WHYA (101.1 FM)—branded Y101—is a Top 40 radio station licensed to Mashpee, Massachusetts, owned by Steve Chessare through Coxswain Communications, Inc. The station's studios are in downtown Hyannis and its transmitter is located in West Barnstable. WHYA airs syndicated programs like Elvis Duran and was the first affiliate of Liveline with Mason Kelter. It also ran Open House Party on Saturday and Sunday nights from the station's launch until March 2020.

History

 See WFRQ for a full history of the 101.1 frequency.  This article covers the history of WHYA from April 2013 forward.

On April 1, 2013, at 5:00 p.m., WHYA broke away from its simulcast with 93.5 WFRQ and began stunting with an automated countdown.  A male text-to-speech voice (Microsoft Sam to be exact) repeated a sequence of counting backward in the format of "T minus x days, x hours, x minutes, x seconds" (beginning with 2 days, 18 hours).

A rotating list of statements was also inserted approximately every fifteen seconds.  The statements ranged from informing listeners that Frank FM had moved to 93.5 and doubled its power, to random and sometimes amusing quotes from movies, songs and current events.  Occasionally, some statements also hinted about two of the on-air personalities that would eventually be on the new station, including "Who's Steve McVie?" and "What's a Jackson Blue?"

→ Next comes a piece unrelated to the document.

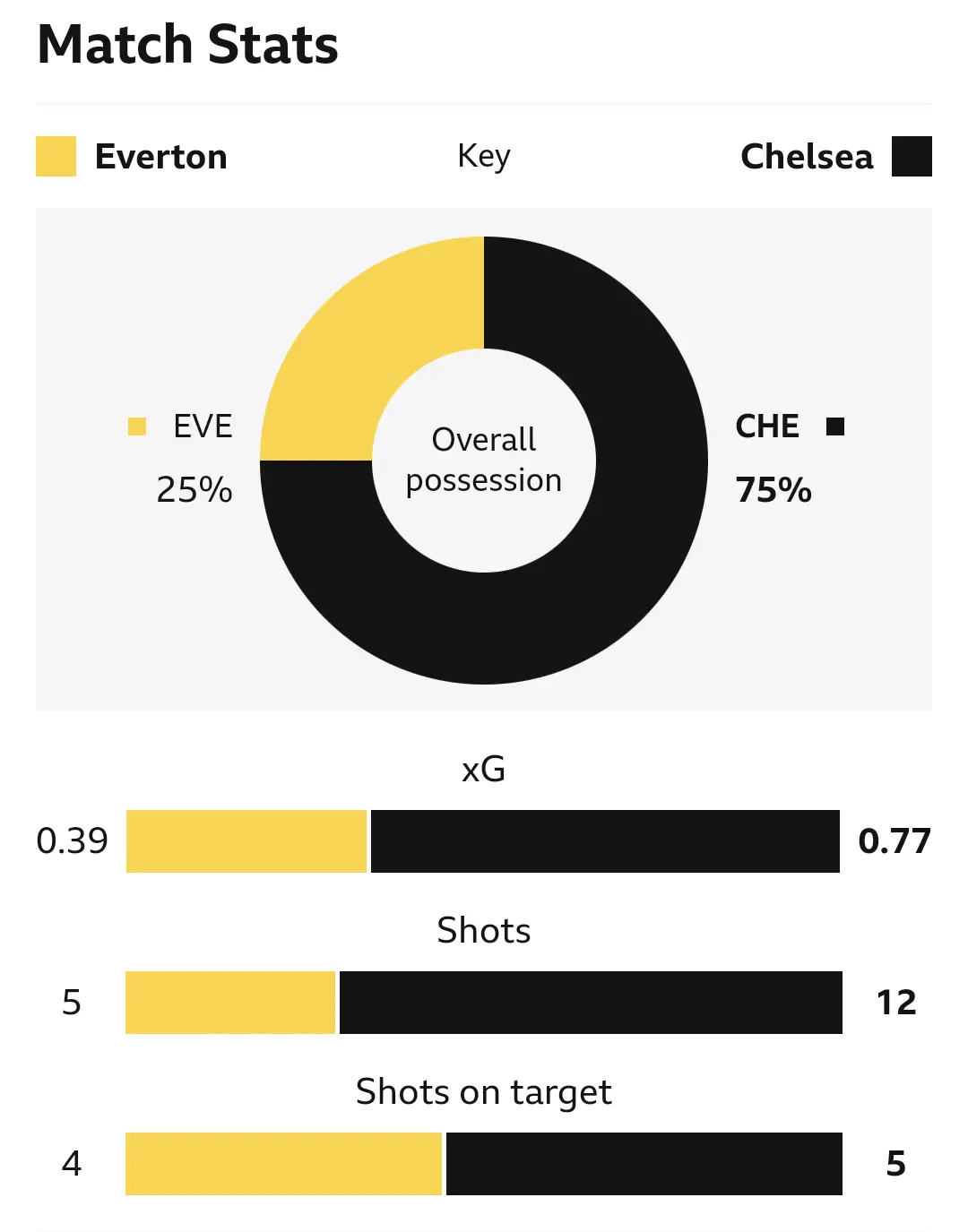
Task: Click the Chelsea 75% possession value
Action: coord(774,490)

On April 4, 2013, at 11:00 a.m., the station flipped to Top 40/CHR, branded as Y101. Y101's first song was "Party Rock Anthem" by LMFAO.  The new format filled a 4-year void that the former WRZE ("96.3 The Rose", now WEII) left when it switched to sports radio on March 25, 2009. However, some Cape Cod market listeners could pick up CHRs from Providence, New Bedford-Fall River or Boston. Ironically, CodComm's founding fathers John Garabedian and Steve McVie both played a role in the former WRZE; Garabedian placed the original 96.3 transmission facility on the air in the 1970s (as WGTF) and WRZE was an affiliate of his Open House Party program, while McVie was the last on-air personality heard on WRZE.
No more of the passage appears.